From 1918 until his death in 1930, Arthur wrote eleven books proselytizing spiritualism, plus numerous pamphlets, articles, and letters to make his case. To spread the word, he lectured throughout Britain, the United States, Canada, Australia, New Zealand, and Africa. He opened his own psychic bookstore.
Strangely, he established a fractious friendship with Houdini, the great magician who spent so much time debunking claims of the supernatural, explaining and demonstrating how so-called psychic phenomena were nothing more than crude magic tricks. Though Houdini refused to reveal how he accomplished his own tricks, he never denied that they were accomplished by natural means.

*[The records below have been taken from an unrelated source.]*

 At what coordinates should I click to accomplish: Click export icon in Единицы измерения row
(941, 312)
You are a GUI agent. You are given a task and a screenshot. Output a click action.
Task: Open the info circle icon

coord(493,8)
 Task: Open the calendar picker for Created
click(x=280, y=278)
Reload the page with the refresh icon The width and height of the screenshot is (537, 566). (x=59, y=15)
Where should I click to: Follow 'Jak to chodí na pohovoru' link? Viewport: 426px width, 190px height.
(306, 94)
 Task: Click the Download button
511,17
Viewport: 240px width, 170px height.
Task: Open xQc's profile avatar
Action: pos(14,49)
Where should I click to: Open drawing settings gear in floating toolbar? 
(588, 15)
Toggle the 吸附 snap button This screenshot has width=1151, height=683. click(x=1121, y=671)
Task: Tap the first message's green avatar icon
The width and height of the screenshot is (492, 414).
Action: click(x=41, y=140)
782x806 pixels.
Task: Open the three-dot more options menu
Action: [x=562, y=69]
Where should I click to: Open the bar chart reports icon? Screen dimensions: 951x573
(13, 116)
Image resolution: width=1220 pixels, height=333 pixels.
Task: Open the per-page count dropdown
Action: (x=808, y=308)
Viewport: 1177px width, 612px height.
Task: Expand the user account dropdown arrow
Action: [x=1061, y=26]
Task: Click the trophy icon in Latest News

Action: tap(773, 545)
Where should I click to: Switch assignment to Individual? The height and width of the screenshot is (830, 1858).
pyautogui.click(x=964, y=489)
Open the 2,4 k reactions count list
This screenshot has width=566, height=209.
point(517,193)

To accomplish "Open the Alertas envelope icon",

Arthur, being unable to conceive of how Houdini accomplished his many escapes, simply concluded that Houdini was one of the great mediums of all times who accomplished his feats by supernatural means. In fact, Arthur deemed his insight to be a great discovery, one of which the world should be made aware. To Houdini’s biographer, Harold Kellock, Arthur wrote, “I think, however, that you may take the words ‘An Unsolved Mystery’ off your cover. It is I who have solved the mystery of Houdini and I have no more doubt that he used psychic powers than I have that I am dictating this letter.”
Arthur was fooled not only by young women with unusual appendages, by girls with scissors and a camera, and by a dog that wouldn’t stop yipping, he was fooled most thoroughly by himself. The creator of Sherlock Holmes must have been someone less silly and gullible than Arthur Conan Doyle.